Locate each line with the string "navigation" in the listing below and copy it.

■ Provided data ■
Segment Open

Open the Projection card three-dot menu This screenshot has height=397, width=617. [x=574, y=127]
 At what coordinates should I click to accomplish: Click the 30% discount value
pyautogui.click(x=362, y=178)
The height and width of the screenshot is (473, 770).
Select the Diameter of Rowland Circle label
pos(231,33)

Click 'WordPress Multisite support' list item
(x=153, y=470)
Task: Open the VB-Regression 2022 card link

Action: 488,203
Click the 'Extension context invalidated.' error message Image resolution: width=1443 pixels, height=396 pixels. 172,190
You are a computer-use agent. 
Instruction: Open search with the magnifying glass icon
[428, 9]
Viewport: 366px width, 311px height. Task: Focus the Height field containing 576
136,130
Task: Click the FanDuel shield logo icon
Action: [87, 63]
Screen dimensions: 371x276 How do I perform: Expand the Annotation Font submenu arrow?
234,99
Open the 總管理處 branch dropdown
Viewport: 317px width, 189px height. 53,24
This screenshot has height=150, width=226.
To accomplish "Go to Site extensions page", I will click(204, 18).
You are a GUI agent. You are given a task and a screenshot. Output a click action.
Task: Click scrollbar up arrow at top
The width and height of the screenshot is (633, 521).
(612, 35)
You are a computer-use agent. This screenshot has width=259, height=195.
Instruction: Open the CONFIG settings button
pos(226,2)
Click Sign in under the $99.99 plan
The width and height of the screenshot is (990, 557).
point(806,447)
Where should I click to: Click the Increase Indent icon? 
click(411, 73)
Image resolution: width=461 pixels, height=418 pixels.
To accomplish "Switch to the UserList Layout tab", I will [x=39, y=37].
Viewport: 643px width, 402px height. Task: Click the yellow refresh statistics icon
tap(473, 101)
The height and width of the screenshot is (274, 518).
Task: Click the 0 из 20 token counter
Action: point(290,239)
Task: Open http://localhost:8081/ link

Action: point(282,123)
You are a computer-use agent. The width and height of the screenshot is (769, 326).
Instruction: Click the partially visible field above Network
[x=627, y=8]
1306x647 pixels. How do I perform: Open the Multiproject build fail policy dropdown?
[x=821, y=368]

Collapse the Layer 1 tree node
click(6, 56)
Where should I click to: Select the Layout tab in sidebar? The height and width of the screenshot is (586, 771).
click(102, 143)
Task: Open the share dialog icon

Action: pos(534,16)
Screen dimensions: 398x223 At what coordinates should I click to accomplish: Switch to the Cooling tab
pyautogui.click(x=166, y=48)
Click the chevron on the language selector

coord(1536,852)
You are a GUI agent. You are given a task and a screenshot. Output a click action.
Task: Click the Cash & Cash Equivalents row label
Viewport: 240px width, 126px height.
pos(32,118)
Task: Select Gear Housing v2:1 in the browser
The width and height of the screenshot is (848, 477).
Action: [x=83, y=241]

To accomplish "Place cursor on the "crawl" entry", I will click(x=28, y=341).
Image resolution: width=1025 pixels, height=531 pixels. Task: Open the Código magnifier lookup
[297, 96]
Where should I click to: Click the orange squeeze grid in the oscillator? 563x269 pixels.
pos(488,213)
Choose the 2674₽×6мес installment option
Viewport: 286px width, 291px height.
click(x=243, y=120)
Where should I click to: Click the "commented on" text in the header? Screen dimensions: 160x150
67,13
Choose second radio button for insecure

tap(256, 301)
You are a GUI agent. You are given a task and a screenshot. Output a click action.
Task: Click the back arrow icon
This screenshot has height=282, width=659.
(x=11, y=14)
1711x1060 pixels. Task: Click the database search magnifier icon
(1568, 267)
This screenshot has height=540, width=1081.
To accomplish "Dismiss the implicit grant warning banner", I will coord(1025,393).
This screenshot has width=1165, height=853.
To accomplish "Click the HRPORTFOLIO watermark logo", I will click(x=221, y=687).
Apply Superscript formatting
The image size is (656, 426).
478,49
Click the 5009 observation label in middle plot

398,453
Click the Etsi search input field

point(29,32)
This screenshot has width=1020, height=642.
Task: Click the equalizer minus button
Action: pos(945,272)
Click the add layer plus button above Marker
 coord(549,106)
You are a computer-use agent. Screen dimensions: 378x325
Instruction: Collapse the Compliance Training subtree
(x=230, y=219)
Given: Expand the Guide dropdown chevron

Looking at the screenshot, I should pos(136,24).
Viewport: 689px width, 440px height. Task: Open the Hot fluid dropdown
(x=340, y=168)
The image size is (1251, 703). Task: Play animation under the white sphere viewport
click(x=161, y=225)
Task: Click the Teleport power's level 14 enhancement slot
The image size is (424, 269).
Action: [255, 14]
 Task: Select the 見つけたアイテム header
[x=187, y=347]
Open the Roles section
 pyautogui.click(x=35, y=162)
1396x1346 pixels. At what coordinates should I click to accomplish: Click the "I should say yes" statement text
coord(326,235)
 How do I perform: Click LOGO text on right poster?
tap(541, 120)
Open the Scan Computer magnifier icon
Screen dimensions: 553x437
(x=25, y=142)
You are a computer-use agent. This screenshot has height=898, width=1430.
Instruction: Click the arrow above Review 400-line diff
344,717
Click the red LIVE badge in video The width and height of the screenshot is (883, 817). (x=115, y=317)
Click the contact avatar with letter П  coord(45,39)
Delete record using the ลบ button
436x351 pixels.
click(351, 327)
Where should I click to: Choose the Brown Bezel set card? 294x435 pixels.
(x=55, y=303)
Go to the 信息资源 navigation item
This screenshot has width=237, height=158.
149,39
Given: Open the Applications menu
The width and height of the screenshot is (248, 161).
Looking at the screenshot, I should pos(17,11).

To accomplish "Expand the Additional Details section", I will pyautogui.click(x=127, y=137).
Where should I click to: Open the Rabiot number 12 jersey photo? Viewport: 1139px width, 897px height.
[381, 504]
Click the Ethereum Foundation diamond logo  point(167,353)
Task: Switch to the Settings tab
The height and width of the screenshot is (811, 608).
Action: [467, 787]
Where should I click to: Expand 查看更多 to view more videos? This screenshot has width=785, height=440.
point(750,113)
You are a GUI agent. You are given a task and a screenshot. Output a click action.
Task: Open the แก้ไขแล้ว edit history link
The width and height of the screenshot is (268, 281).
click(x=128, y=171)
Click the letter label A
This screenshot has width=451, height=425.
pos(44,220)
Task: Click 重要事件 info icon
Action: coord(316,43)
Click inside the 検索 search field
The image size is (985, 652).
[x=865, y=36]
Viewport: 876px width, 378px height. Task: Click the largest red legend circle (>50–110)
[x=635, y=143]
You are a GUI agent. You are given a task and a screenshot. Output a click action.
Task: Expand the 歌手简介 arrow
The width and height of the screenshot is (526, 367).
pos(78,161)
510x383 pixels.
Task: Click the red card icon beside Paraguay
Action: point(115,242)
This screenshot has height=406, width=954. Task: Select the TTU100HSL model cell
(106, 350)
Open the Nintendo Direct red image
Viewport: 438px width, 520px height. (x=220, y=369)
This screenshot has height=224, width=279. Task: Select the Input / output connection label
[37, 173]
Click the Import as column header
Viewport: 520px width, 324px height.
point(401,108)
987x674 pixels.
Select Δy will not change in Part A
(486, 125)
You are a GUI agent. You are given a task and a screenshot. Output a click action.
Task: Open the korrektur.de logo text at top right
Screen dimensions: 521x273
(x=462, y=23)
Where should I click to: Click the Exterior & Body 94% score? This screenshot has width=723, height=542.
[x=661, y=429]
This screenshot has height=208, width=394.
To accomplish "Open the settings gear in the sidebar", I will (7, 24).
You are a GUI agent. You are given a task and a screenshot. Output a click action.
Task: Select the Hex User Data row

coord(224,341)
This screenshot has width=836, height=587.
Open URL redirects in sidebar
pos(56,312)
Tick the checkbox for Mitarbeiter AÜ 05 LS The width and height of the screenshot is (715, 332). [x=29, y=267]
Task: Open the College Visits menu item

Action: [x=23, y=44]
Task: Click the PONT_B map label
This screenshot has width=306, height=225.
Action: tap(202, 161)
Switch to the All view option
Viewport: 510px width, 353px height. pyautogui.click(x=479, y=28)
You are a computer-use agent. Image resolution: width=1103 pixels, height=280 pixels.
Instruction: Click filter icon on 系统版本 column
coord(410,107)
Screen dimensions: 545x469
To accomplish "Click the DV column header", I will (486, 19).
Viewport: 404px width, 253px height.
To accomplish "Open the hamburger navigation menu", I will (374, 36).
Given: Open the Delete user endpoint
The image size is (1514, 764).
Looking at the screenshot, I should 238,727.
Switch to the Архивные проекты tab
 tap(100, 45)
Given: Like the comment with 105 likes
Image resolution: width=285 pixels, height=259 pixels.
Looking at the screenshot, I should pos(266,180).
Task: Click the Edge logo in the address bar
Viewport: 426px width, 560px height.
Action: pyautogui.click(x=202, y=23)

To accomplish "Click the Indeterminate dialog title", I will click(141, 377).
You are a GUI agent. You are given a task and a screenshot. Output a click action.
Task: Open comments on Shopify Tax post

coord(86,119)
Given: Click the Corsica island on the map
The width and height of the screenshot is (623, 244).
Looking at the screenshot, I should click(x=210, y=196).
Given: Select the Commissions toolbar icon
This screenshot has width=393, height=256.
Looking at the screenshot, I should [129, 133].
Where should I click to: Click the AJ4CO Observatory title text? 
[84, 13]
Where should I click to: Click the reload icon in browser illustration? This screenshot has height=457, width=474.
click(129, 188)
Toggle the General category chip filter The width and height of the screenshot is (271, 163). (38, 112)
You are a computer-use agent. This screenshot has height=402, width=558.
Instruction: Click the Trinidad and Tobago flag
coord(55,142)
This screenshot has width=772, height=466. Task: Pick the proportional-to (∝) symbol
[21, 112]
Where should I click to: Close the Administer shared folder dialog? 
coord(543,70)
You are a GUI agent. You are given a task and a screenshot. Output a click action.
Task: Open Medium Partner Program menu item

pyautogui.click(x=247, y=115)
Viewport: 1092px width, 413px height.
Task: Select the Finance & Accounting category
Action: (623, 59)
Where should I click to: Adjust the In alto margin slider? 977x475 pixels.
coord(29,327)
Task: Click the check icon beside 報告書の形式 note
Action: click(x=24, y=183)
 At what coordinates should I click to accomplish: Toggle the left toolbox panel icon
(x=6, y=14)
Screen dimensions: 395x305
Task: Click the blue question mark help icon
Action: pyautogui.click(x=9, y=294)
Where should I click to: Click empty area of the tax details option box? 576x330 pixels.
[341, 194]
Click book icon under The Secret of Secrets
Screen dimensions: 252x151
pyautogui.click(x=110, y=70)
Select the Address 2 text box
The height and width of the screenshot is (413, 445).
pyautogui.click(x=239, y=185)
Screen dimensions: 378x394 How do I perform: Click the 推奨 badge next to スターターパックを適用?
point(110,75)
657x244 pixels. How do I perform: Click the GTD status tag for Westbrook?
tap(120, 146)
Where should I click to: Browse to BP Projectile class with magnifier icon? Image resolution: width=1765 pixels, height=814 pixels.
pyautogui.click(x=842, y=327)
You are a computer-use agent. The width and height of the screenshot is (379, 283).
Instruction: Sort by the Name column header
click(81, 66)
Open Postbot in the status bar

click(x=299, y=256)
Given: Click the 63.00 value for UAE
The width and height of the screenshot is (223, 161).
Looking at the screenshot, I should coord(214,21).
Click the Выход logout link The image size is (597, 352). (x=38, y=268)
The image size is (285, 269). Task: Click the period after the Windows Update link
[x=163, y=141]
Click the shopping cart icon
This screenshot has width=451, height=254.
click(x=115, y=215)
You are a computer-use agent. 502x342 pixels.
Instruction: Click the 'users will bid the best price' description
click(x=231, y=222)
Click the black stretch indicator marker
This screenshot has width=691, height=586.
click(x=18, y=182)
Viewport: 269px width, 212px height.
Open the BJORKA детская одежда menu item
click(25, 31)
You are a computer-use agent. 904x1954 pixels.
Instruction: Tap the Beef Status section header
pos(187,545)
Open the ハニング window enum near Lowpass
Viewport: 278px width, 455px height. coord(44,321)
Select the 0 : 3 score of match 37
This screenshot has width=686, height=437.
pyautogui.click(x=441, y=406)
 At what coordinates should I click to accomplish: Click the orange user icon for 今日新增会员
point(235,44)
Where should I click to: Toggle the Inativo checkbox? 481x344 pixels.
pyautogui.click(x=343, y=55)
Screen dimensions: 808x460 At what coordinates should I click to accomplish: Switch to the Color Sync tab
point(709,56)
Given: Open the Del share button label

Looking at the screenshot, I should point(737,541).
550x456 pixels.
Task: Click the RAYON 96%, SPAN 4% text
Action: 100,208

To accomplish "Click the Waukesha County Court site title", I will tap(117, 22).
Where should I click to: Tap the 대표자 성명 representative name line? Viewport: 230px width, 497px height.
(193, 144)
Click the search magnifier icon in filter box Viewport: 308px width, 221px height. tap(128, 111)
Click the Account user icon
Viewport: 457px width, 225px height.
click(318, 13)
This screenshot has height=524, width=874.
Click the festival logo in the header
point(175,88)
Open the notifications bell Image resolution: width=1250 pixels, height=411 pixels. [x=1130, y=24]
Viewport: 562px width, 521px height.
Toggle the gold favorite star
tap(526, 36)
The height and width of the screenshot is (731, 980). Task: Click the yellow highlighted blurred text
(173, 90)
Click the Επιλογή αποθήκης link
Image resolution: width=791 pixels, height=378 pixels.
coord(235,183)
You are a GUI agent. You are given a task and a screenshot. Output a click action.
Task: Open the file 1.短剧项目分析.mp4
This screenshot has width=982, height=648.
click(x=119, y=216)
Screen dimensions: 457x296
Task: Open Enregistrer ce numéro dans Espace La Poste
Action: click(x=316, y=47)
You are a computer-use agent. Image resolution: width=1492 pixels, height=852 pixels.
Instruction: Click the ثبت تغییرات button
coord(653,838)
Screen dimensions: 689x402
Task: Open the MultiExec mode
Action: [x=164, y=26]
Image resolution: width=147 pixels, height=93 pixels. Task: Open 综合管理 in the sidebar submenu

Segment Closed

■ Result of the task ■
Go to the 信息资源 navigation item
To accomplish "Open the hamburger navigation menu", I will (374, 36).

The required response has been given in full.